University of Cincinnati Reduces Energy Spend by $9M a Year
The University of Cincinnati’s aggressive approach to energy management is paying off. According to Forbes, the university has lowered its energy costs by $9 million per year.
The University of Cincinnati (UC) spends $30 million per year on steam, chilled water, and electricity. Optimizing its energy investment has required ongoing coordination between a number of university administrative and academic departments.
UC sponsors energy competitions between student housing units, and the university’s custodians encourage students to turn off their lights, remove space heaters, and close fume hood sashes.
The university incorporates energy-efficiency measures as part of planned building rehabilitations and upgrades rather than treating these as two separate projects.
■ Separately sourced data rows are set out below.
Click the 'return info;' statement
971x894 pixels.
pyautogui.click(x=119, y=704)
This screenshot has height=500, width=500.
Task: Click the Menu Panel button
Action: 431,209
UC has also implemented energy-efficiency measures to address its two aging coal-fired boilers. Rather than retrofit the oldest of the two boilers, it was able to eliminate it by cutting the amount of ventilation in its research laboratories from 10–15 air changes per hour to four to eight air changes, based on whether or not the labs are occupied.
UC installed new combustion controls, a solid-state variable-speed drive and state of the art feeders in its other boiler. The boiler now burns wastepaper pellets instead of coal. A product of Greenwood Energy in Wisconsin, the wastepaper pellets are made from materials that cannot be recycled. The pellets are about the size of coal, move better than coal, and burn with a high BTU value.
As part of the PJM Interconnection (mid-Atlantic) power pool, UC is charged capacity costs for five peak capacity (CP) days per year. Peak demand could account for as much as 40–50 percent of UC’s overall energy bill. If PJM hits one of its five CP, the university drives energy demand to zero by operating gas chillers, two thermal storage units, and generators.
The 2.8 and 4.0 million thermal storage units help keep costs down by using cheaper off-peak nighttime power to chill water used for air conditioning during the day.
Because solar and wind are not great resources in Ohio, UC has opted instead to invest in infrastructure improvements that will lower its overall energy use rather than invest in renewables. For the last eight years, the university has been able to keep its cost of utilities flat, despite a 20–30 percent increase in student enrollment and the addition of a wet lab and a recreation center.